Towards Loop-Free Forwarding of Anonymous Internet Datagrams that Enforce Provenance

TL;DR

This paper introduces PEAR, a novel approach for anonymous Internet datagram forwarding that enhances privacy, prevents looping, and mitigates DDoS attacks by enforcing provenance and eliminating reliance on source addresses.

Contribution

PEAR provides a new forwarding method that ensures datagram anonymity, enforces provenance, and prevents loops even with routing-table inconsistencies, improving security and privacy.

Findings

PEAR effectively prevents datagram loops in the Internet.

The approach reduces vulnerability to DDoS attacks.

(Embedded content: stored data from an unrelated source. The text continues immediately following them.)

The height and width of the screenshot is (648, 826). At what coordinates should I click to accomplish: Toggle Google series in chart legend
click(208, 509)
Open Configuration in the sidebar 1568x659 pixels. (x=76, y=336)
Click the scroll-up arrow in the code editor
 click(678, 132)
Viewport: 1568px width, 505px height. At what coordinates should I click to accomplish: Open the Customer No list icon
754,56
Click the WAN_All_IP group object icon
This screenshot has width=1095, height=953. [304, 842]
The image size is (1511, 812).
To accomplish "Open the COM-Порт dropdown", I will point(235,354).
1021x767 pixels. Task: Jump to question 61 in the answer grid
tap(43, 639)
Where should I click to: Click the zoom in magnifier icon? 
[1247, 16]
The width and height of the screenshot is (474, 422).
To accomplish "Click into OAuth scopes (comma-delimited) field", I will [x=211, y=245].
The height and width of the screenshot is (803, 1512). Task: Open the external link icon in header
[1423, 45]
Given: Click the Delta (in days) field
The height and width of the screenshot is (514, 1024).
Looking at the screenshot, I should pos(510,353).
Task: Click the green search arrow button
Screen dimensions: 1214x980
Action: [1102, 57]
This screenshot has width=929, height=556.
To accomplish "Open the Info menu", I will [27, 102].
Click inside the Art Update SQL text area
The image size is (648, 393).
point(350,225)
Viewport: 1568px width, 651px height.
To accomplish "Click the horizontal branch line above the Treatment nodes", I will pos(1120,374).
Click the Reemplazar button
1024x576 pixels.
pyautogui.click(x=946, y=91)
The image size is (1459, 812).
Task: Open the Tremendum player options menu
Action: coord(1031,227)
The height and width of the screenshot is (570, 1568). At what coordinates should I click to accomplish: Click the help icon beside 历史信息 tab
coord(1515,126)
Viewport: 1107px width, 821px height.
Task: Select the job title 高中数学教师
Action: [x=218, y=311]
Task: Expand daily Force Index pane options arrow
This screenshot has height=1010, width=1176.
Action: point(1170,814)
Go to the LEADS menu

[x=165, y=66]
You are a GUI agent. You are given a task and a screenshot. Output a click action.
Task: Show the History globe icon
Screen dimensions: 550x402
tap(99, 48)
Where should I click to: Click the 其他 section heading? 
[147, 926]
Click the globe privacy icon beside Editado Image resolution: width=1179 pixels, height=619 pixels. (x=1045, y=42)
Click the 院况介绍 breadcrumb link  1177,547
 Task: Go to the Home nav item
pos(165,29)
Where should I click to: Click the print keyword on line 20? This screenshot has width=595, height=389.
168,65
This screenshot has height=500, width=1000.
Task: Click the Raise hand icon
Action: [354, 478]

PEAR enhances privacy by enabling anonymous forwarding.

Abstract

The way in which addressing and forwarding are implemented in the Internet constitutes one of its biggest privacy and security challenges. The fact that source addresses in Internet datagrams cannot be trusted makes the IP Internet inherently vulnerable to DoS and DDoS attacks. The Internet forwarding plane is open to attacks to the privacy of datagram sources, because source addresses in Internet datagrams have global scope. The fact an Internet datagrams are forwarded based solely on the destination addresses stated in datagram headers and the next hops stored in the forwarding information bases (FIB) of relaying routers allows Internet datagrams to traverse loops, which wastes resources and leaves the Internet open to further attacks. We introduce PEAR (Provenance Enforcement through Addressing and Routing), a new approach for addressing and forwarding of Internet datagrams that enables anonymous forwarding of Internet datagrams, eliminates many of the existing DDoS attacks on the IP Internet, and prevents Internet datagrams from looping, even in the presence of routing-table loops.